Таким образом, использование предлагаемого способа приготовления композиции на основе раствора целлюлозы и расширенного графита позволяет упростить приготовление композиционного материала и получать его за значительно более короткое время по сравнению с прототипом. Использование целлюлозного материала в виде раствора обеспечивает получение однородной смеси расширенного графита, растворенных волокон целлюлозы и модифицирующей добавки без применения связующего. Введение модифицирующих металлов в состав композиции в форме металлзамещенных целлюлоз придает композиционным материалам каталитические и адсорбционные свойства, что позволяет использовать их как пористые углеродные адсорбенты, носители и металлсодержащие катализаторы, например, для реакций олигомеризации и гидрирования олефинов.

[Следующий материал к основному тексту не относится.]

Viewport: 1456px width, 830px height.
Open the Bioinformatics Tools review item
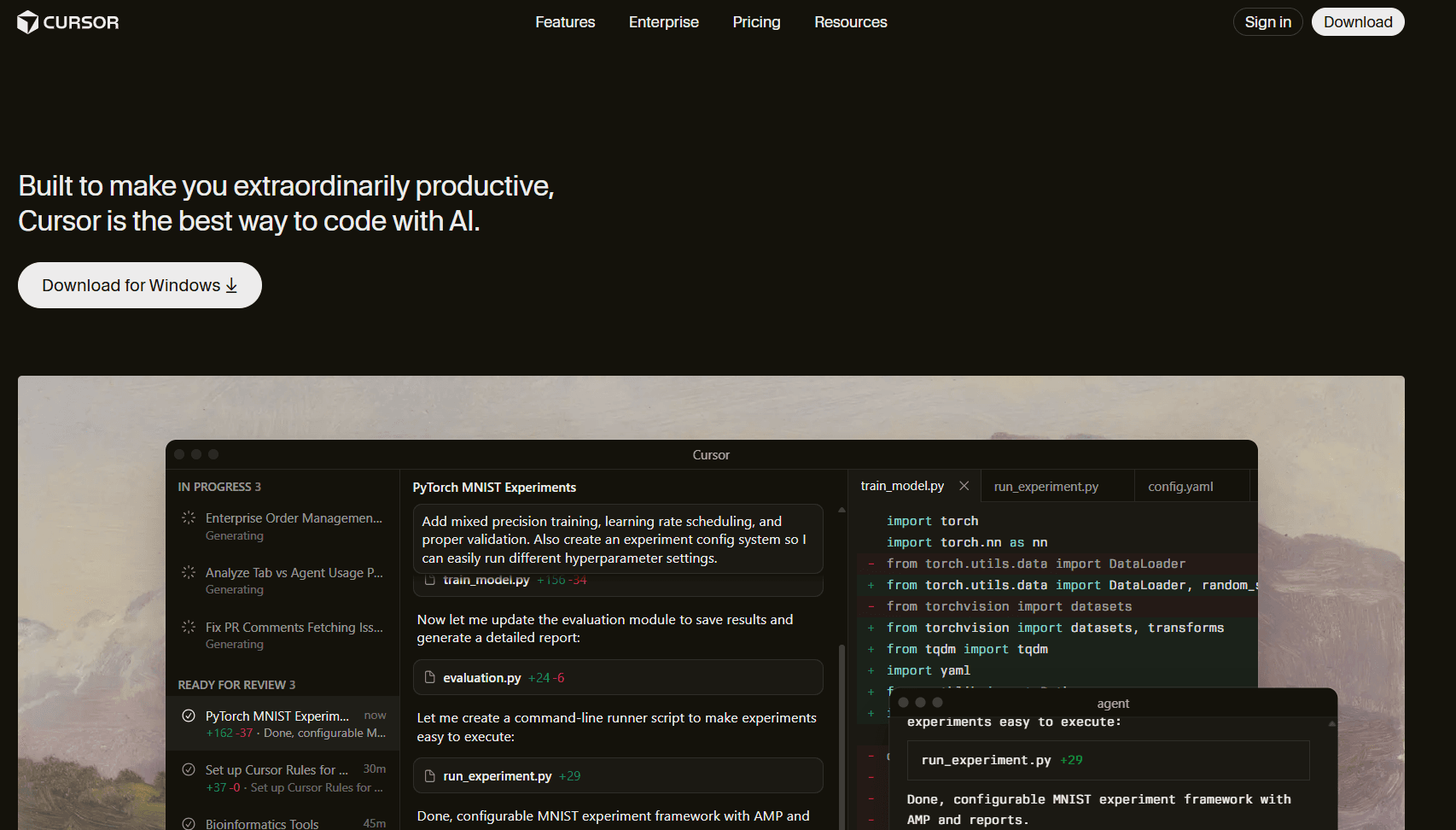click(262, 823)
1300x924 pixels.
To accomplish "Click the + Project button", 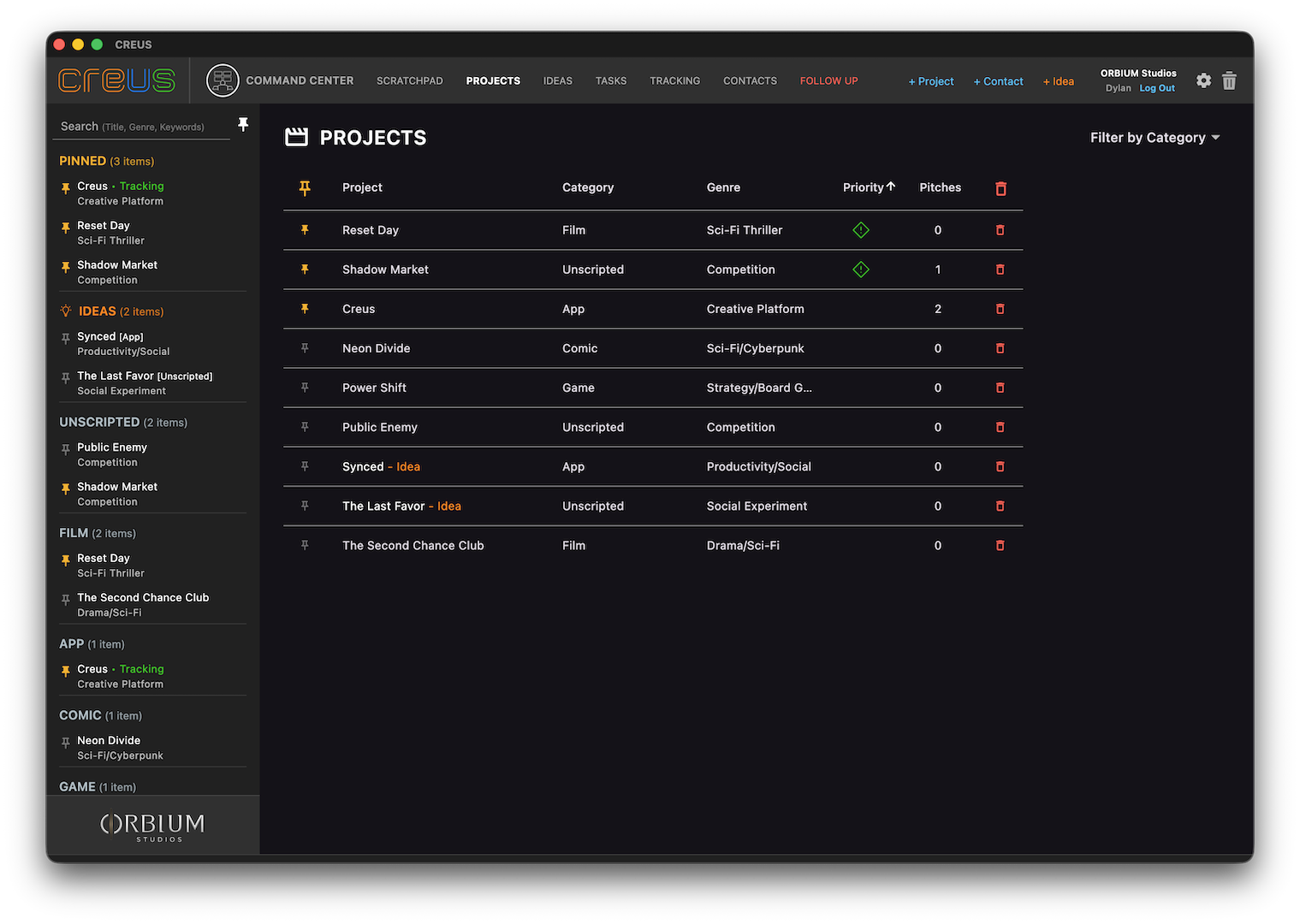I will 931,81.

| Таблица 1 Характеристика исходных компонентов графита и целлюлозы | ||||
| Образец | Обработка | C* | Н* | N* |
| Графит** интеркалированный (Ногинск); ОГ-4 | NHO3 (конц.) | 94,51-94,90 | 0,17-0,19 | 0,78-1,01 |
| Расширенный графит ОГ-4 | 900°С, 1 мин | 96,96-97,20 | 0,06-0,09 | 0,03 |
| Графит ГСМ-1 интеркалированный (Завальевск); НГВ | NHO3+CH3СООН | 94,98-95,20 | 0,36-0,42 | 0,58 |
| Расширенный графит НГВ | 900°С, 1 мин | 97,94-98,58 | 0,09-0,15 | 0 |
| Графит ГСМ-1 интеркалированный; НГА | NHO3 (конц.) | 94,85-95,57 | 0,18-0,15 | 0,97-1,10 |
| Расширенный графит НГА | 900°С, 1 мин | 96,54-98,02 | 0,12-0,18 | 0,03 |
| Промышленная целлюлоза (Братск), ХЧ | Волокна 7×1,0×1,5 мм | 44,49 | 6,21 | 0 |
| Микрокристаллическая целлюлоза (осина) | Частицы 0,5×1,0×1,5 мм | 45,69 | 6,31 | 0 |
| Хлопковая целлюлоза (Avicel) | порошок | 45,56 | 6,28 | 0 |
| Примечание: * содержание элементов, масс.%; ** Использовались обеззоленные природные графиты, содержание примесей не превышало 0,05 масс.%. |
| Таблица 2 Сорбционные характеристики углеродных материалов | ||||
| № опыта | Образец | Удельная поверхность; SБЭТ, м2/г | Активность по йоду; мг/г | Активность по метиленовому голубому; мг/г |
| ОГ-4 | 36,5 | менее 10 | менее 10 | |
| НГА | 12,7 | 11,83 | 17,27 | |
| НГВ | 33 | 25,45 | 21,17 | |
| 1 | 2% раствор целлюлозы, осина (5% NaOH) + ОГ-4 (1:1). Порошок | 55,4 | 38,38 | 63,80 |
| 2 | 1% раствор целлюлозы, осина (8,5% NaOH) + ОГ-4 (1:1). Порошок | 42,0 | 35,86 | 45,17 |
| 3 | 2% раствор целлюлозы, осина (5% NaOH) + ОГ-4 (1:1). Гранулы | 60,75 | 69,44 | 41,02 |
| 4 | 2% раствор целлюлозы (Братск) + НГВ (2,5:1). Гранулы | 94,06 | 224,12 | 13,30 |
| 5 | Cu/2% p-p целлюлозы (осина), 5% p-p NaOH + НГА (2:1:1). Порошок | 120,10 | 71,80 | 38,62 |
| 6 | 2% p-p целлюлозы хлопок, (C2H5)4NOH, + НГВ (2,5:1). Гранулы | 108,55 | 148,29 | 37,72 |
| 7 | Образец 3, 800°С | 51,70 | 28,38 | 65,48 |
| 8 | Ni/2% p-p целлюлозы (осина), 5% p-p NaOH + НГА (2:1:1). Порошок | 57,5 | 48,20 | 36,87 |
| 9 | Pd/2% p-p целлюлозы (осина), 5% p-p NaOH + НГА (2:1:1). Порошок | 20,40 | 22,13 | 24,80 |
| 10 Прото тип | Целлюлоза (хлопок) + ОГ-4 (1:1) | 45,90 | 27,12 | 33,41 |
1. Способ получения композиционного материала, включающий приготовление композиции, состоящей из расширенного графита, целлюлозы и водного раствора активирующего агента, и ее карбонизацию со скоростью нагрева 4°С/мин до 600°С, отличающийся тем, что сначала готовят 1-2%-ный раствор целлюлозы в активирующем агенте, в качестве которого используют 5-8,5%-ный раствор гидроксида натрия, для приготовления композиции полученный раствор смешивают с расширенным графитом в массовом соотношении (1-2,5):(2-1) соответственно, а карбонизацию ведут, выдерживая полученную композицию при вышеуказанной температуре в течение 1 ч.
2. Способ по п.1, отличающийся тем, что в раствор целлюлозы добавляют 2-5 мас.% модифицирующего соединения переходного металла в пересчете на металл для придания композиционному материалу каталитических и адсорбционных свойств.